How much difference do you think there is between representative and participative democracy?
How about a world of difference!
We’ve had representative democracy for longer than all our lifetimes. It means designating or voting for someone to represent our views in government.
That also works in the institutions through which society does its work. Examples are boards and councils of all kinds, unions, and associations.
But what happens when special-interest groups abound, when people don’t trust a representative to actually carry their concerns forward, or when consensus and commitment needs to be built so people will implement decisions effectively?
Then representation is not adequate. Participation is much better.
Participative decision-making in government is slow and costly. Just think about the referenda, royal or not-so-royal commissions, public consultations and forums, and fact-finding and planning exercises of recent years.
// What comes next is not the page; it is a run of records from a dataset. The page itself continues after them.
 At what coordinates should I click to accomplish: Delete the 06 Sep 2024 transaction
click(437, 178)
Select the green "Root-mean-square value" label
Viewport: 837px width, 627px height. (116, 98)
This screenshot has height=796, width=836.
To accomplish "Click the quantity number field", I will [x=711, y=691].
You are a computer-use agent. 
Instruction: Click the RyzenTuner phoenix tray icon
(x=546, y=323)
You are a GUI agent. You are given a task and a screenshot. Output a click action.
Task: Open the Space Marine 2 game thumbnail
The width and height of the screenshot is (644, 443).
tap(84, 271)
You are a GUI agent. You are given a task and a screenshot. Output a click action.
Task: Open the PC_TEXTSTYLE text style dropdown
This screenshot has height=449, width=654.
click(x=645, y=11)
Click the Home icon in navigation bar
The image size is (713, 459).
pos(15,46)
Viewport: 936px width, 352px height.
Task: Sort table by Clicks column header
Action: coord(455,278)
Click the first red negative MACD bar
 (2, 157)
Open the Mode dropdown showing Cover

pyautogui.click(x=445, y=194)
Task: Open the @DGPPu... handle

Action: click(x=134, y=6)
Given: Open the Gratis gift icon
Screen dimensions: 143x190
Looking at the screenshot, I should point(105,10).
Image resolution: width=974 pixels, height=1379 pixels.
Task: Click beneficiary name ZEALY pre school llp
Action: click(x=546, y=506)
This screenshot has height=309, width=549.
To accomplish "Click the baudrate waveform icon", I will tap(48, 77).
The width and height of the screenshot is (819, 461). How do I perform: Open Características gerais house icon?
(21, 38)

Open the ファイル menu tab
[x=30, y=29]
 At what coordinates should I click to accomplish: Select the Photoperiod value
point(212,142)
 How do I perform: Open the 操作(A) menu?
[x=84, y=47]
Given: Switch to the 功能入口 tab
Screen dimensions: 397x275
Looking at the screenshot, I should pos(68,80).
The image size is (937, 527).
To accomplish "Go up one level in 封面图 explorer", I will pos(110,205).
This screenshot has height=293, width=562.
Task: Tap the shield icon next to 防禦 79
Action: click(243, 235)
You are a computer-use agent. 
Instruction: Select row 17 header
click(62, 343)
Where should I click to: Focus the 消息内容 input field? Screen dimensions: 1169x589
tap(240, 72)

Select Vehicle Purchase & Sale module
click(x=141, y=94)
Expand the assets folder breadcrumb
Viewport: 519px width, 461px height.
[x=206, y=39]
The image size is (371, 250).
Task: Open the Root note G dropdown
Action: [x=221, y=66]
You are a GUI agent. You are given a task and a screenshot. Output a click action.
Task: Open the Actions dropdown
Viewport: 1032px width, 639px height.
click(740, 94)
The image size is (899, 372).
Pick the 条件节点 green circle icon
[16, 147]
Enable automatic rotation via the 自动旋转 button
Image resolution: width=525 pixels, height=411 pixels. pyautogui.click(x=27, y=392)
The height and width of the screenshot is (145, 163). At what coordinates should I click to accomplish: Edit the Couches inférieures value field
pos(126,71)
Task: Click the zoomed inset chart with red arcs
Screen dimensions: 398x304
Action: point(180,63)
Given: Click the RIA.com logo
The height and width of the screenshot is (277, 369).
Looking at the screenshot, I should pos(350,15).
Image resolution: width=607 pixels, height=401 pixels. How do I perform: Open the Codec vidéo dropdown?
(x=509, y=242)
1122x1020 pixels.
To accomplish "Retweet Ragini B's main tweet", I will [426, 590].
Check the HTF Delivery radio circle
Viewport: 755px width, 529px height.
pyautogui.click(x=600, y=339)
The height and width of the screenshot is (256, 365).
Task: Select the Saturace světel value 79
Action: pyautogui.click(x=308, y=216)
Currently “Lands for Life” comes to mind, as does the new public planning initiative for the City of Thunder Bay.
In families, it used to be that adults made the important decisions and kids lived by them until they were old enough to leave the house or know better.
Most people have experience that it is a lot harder to get quality decisions with everyone living by them when the kids participate with equal voices but divergent interests. It’s worth while when you succeed but a lot more difficult, right?
How much more so with our whole population.
We tend to place blame for the public participation projects that take forever, go off the rails, end up inconclusive, and cost millions. Instead, let’s explore how we could become more sophisticated to make them better. Here are some things we would need to do:
- Be more demanding of, and attentive to, the public media. That’s necessary if we are to be informed, in good time, about what the issues are–and about the need and chance to participate.
- Be clear about our personal priorities and key interests. Pursue those, and accept it when our secondary interests don’t turn out as we might like.
- We can’t all be involved in everything. And we can’t all have our way all the time.
- Be pro-active and active, not reactive. It’s bad for everyone when there are critical objections after the public process is over.
- Learn more about, and become more skilled at, inter-group problem-solving and exploration. There really can be emergent solutions that are better than anyone’s single answer or a combination. But it takes the collaborative application of our best intelligences to find those.
I was asked recently to facilitate an “issue resolution meeting” that brought together dissenting parties over public resource use. It was one of those situations where, during a public process, a minority group had not been heeded to their satisfaction.
Not to blame anyone but I realized, sadly, what horrendous public cost and private agony there is when “participative democracy” doesn’t work well enough and “representative democracy” is not acceptable.
There is a lot to learn. But the potential gains are much more responsible citizens and much higher quality of governance.